That is, the statement bench_input(expr); can be completely optimized away. Given:

let mut v = Vec::with_capacity(1);
v.push(1);
let v = bench_input(v); 
v[0];

the bound check in v[0] cannot be removed because bench_input could return any vector (e.g. Vec::new()). Also, because the return value depends on the input, the write of 1 to memory in the push must be flushed before calling bench_input.

However, because the v[0]; result is not used, that could be optimized away, and because v is not used, and bench_input is pure, actually the whole snippet can be optimized away.

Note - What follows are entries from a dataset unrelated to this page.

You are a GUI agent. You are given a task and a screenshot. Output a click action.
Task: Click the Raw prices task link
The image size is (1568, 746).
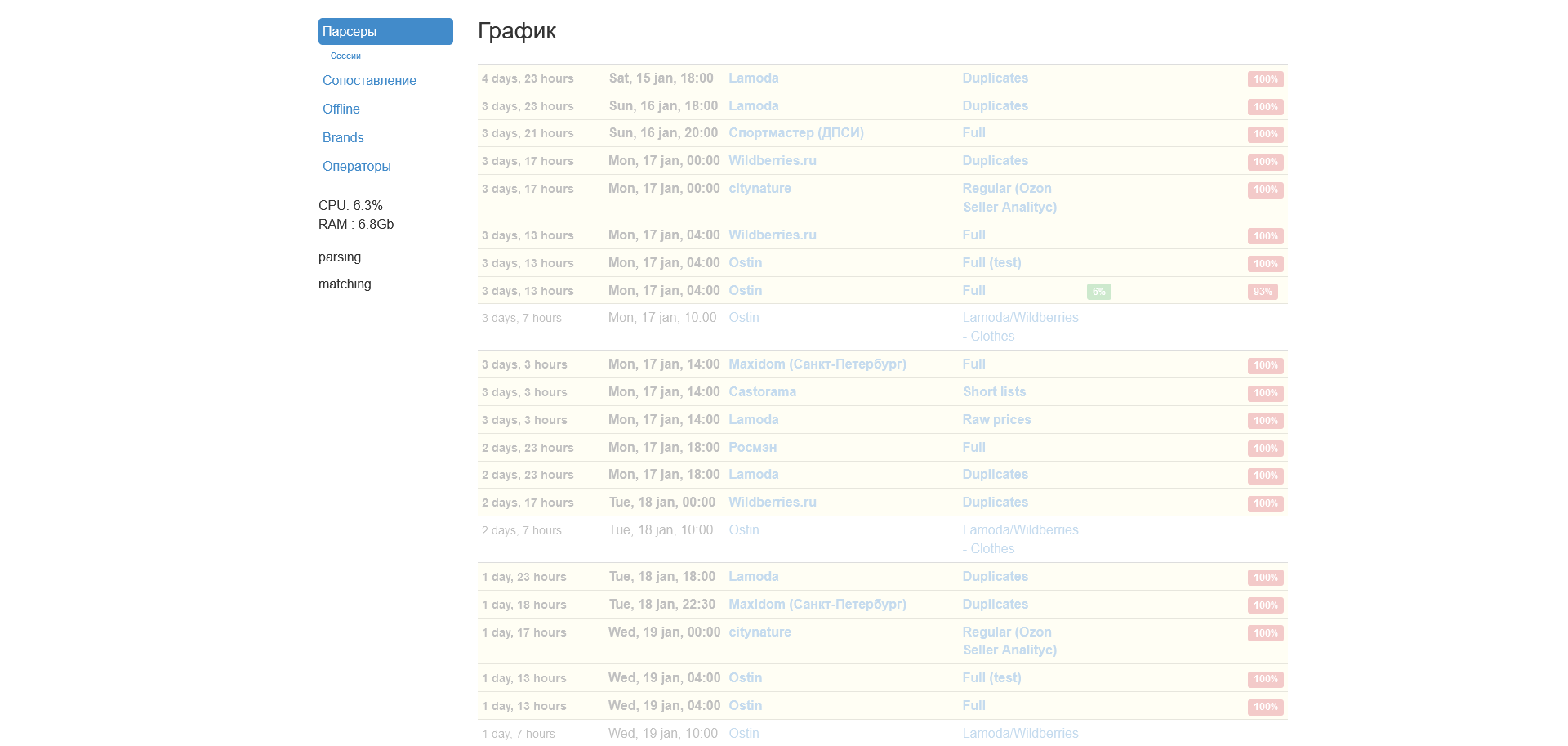[996, 420]
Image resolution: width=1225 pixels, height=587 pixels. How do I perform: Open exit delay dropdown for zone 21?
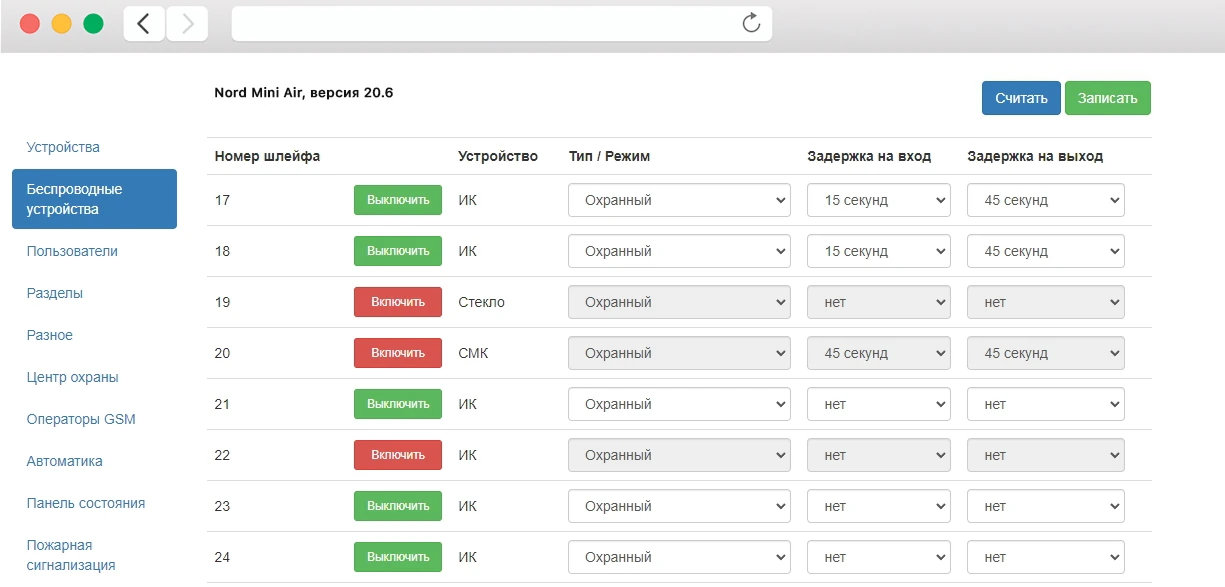(1045, 404)

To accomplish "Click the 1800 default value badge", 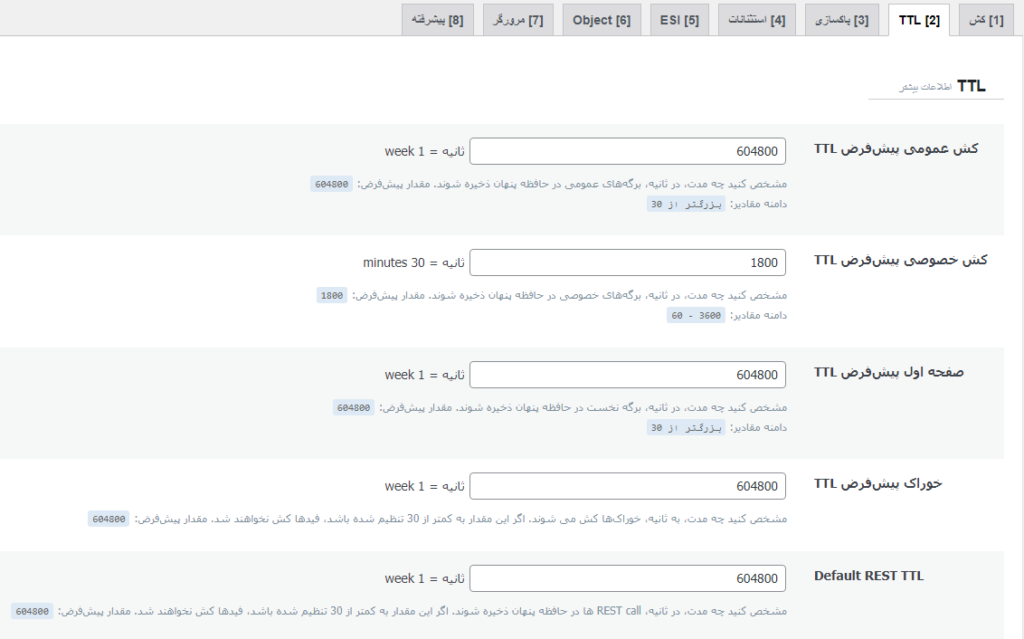I will (x=332, y=295).
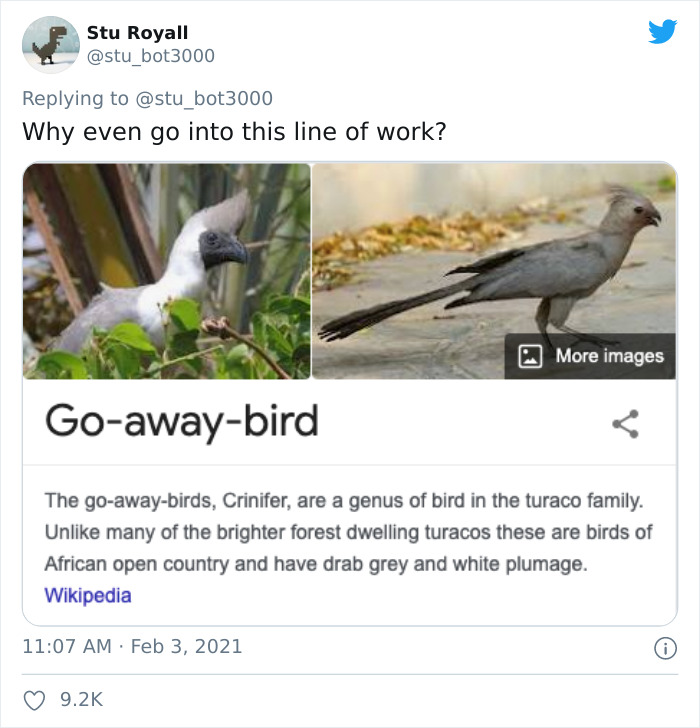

To prevent that from happening, @eddyb proposes to add bench_output(x), which has the same operational semantics as mem::forget: it leaks its value, runs no destructors, but which the optimizer is encouraged to treat as an unknown function with read-only side-effects that depend on x.

With that, one can change the snippet above to:

let mut v = Vec::with_capacity(1);
v.push(1);
let v = bench_input(v); 
bench_output(v[0]);

to prevent the code from being removed.

Note: bench_output cannot be implemented as fn bench_output<T>(x: T) { bench_input(x); }, because that would mean that it can be removed. It must therefore be a special API.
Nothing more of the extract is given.